I worked at two different Chinese companies and met with some of the biggest companies in the entertainment industry. As more and more companies look to expand into the Chinese marketplace, knowing how to build successful business relationships in China is a crucial skill.

So how does doing business work in China? And how do you get great connections? Within this comprehensive guide, you’ll learn about the necessary skills and hidden customs you need for building relationships and business relationships and learn the essentials of how business works in China.

This article will also show similarities and differences in business ethics in China vs. the United States and the rest of the Western world.

Table of Contents

Learn the basics of Building Business Relationships in China

First, it’s okay if you need to become more familiar with Chinese business etiquette.

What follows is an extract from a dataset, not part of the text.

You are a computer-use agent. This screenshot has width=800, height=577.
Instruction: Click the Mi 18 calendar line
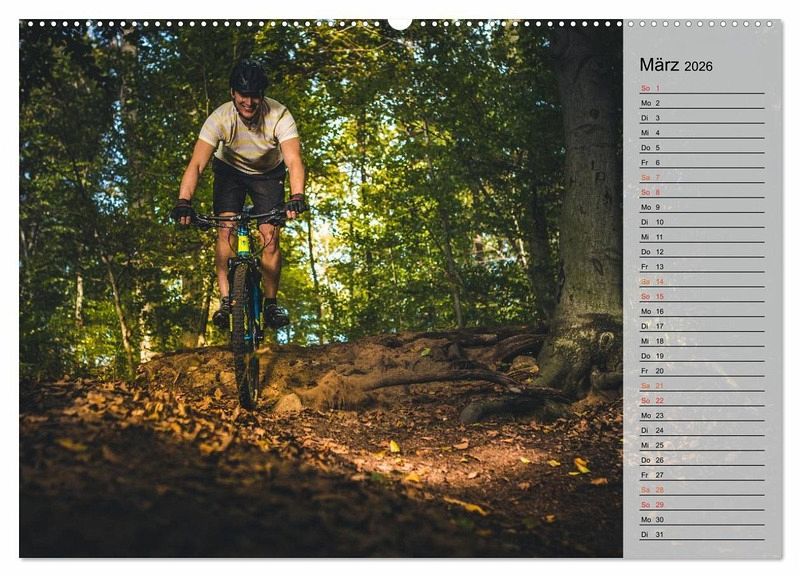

You are a foreigner, and they know it. Having you there is already very much appreciated.

Simply put, they will value your efforts more if you give them your best. You should accept that, as a foreigner, you will always be treated as such. If you want to be accepted, you’ll have to put in the time and effort required to learn some basic Chinese and get accustomed to Chinese traditions.

Show Respect

When building effective business relationships in China you need to show respect. You might think, well, that’s obvious. Being respectful is just normal. But! I’ve seen many western people not behaving respectfully. The thing is, some foreigners need to realize they are not behaving respectfully.

For instance, they talk loudly, joke about Chinese traditions, interrupt, etc. Just be polite; that will surely help build relationships in China.

Be Flexible

Be Flexible! Or, like Bruce Lee would say, be like water! Just kidding. But being very flexible helps a lot. Things change fast in China, and so does doing business. I’ve had several occasions where a meeting was canceled at the last time, the boss didn’t show up, or just nobody was there without any notice.

Especially in the club I worked for, the entire company strategy could change in a week! People got fired randomly, and new people got hired the same week, and some people that got fired even got hired back. This is only the case with some Chinese companies, but the circulation of employees is commonly relatively fast. It can be pretty chaotic. If the boss decides to implement something else, it will happen, and he or she can change his or her mind fast.

Business cards Ethics

Although almost everything is digital in China, business cards are very common and essential for building business relationships in China. Make sure you have some business cards with you!

When business cards are exchanged, it will likely happen at the start of the meeting.

Take the business card on with both hands, observe it for a bit, and thank the person who gave it to you. Then you can give them your business card. Give the card also with both hands to the receiving person.

After doing so, you need to put the business card you received on the table in front of you. Only after the meeting, you can take the business card and put it in your pocket or wallet.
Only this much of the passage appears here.